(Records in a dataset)
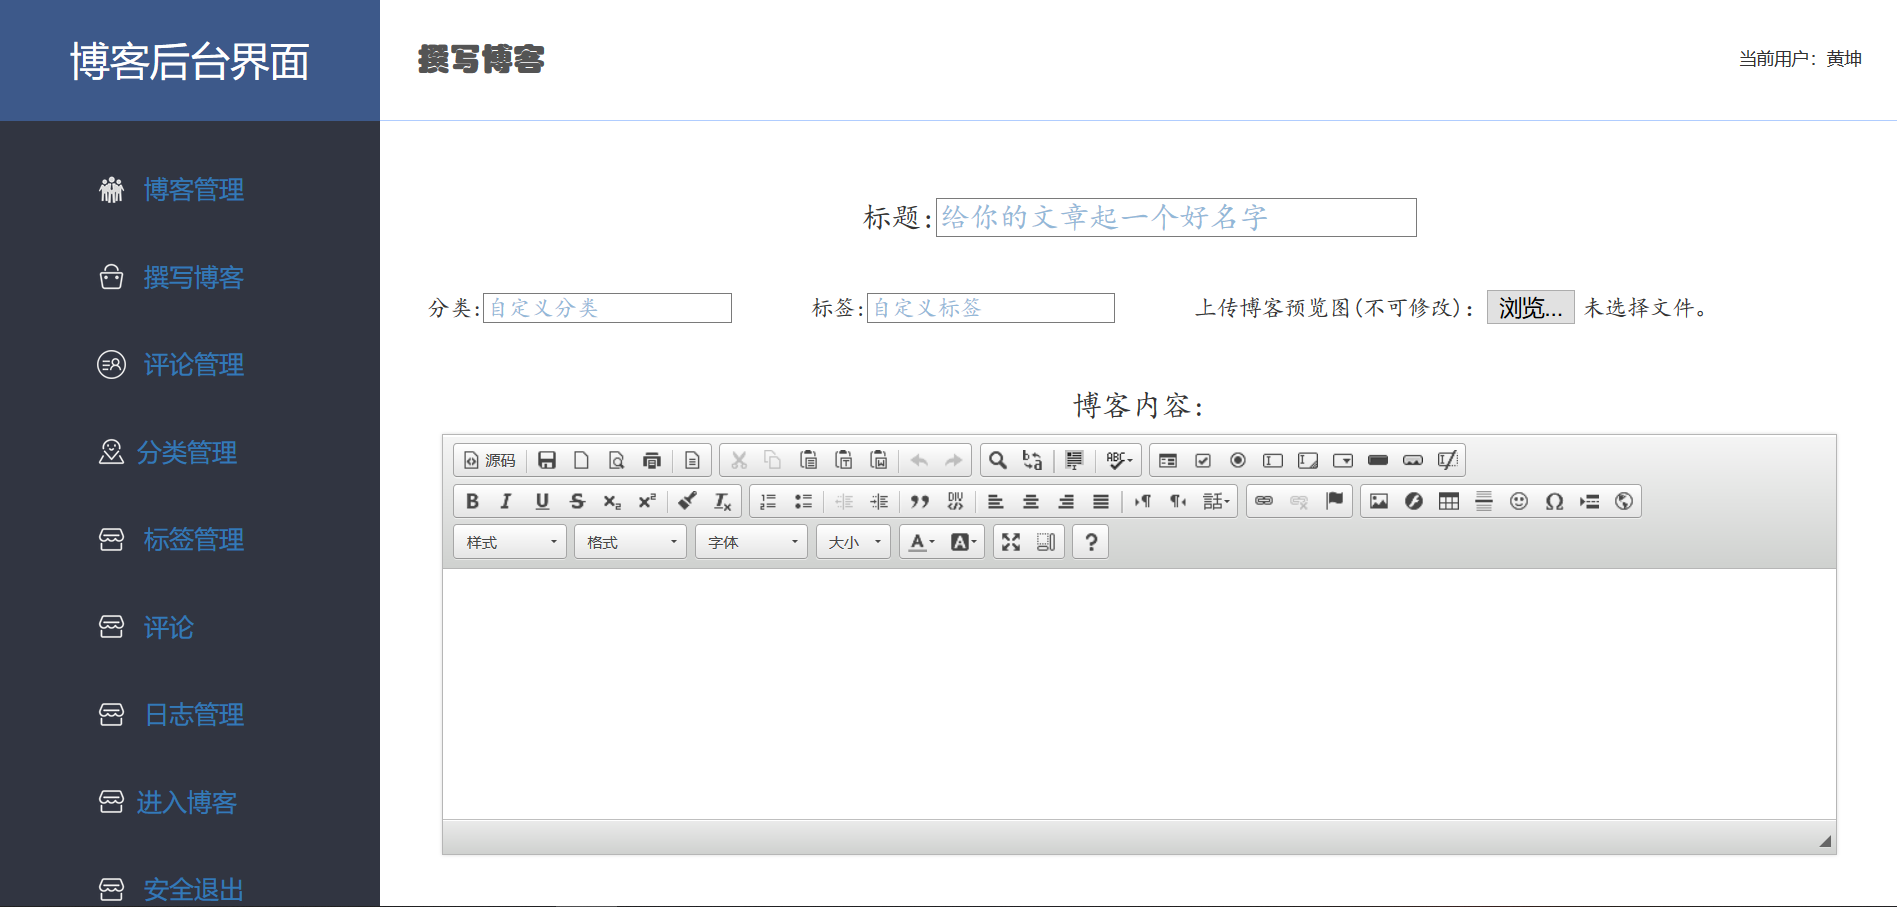The height and width of the screenshot is (907, 1897).
Task: Insert a smiley emoticon
Action: point(1518,501)
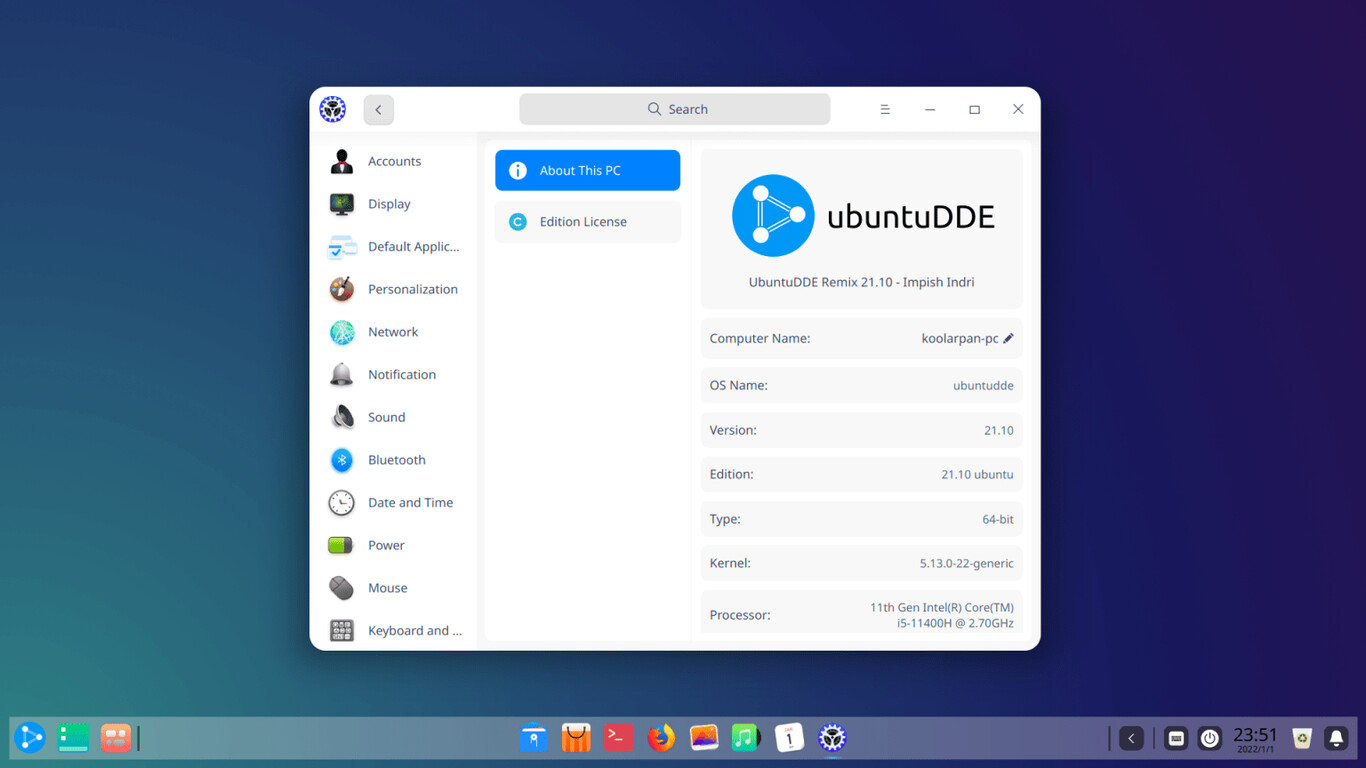The width and height of the screenshot is (1366, 768).
Task: Open the onscreen keyboard tray icon
Action: coord(1175,737)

- **Given task**
Put every line of the records above into a numbered list, skipping any blank lines. Leave the pictures out of your answer.

- **Finished task**
1. The height and width of the screenshot is (907, 1897).
2. Task: Insert a smiley emoticon
3. Action: point(1518,501)
4. The width and height of the screenshot is (1366, 768).
5. Task: Open the onscreen keyboard tray icon
6. Action: coord(1175,737)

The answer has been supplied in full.